• **DIRECTION**: Rewrite the listing below with "dropdown menu" swapped for "drop-down list" and every other character left the same.
-----
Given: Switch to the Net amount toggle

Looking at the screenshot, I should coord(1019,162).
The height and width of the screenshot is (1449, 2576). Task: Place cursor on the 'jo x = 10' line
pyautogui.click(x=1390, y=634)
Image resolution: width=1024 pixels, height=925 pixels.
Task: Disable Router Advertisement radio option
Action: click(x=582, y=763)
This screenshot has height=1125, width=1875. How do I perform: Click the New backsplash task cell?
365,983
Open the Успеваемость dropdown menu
-----
• **SOLUTION**:
Given: Switch to the Net amount toggle

Looking at the screenshot, I should coord(1019,162).
The height and width of the screenshot is (1449, 2576). Task: Place cursor on the 'jo x = 10' line
pyautogui.click(x=1390, y=634)
Image resolution: width=1024 pixels, height=925 pixels.
Task: Disable Router Advertisement radio option
Action: click(x=582, y=763)
This screenshot has height=1125, width=1875. How do I perform: Click the New backsplash task cell?
365,983
Open the Успеваемость drop-down list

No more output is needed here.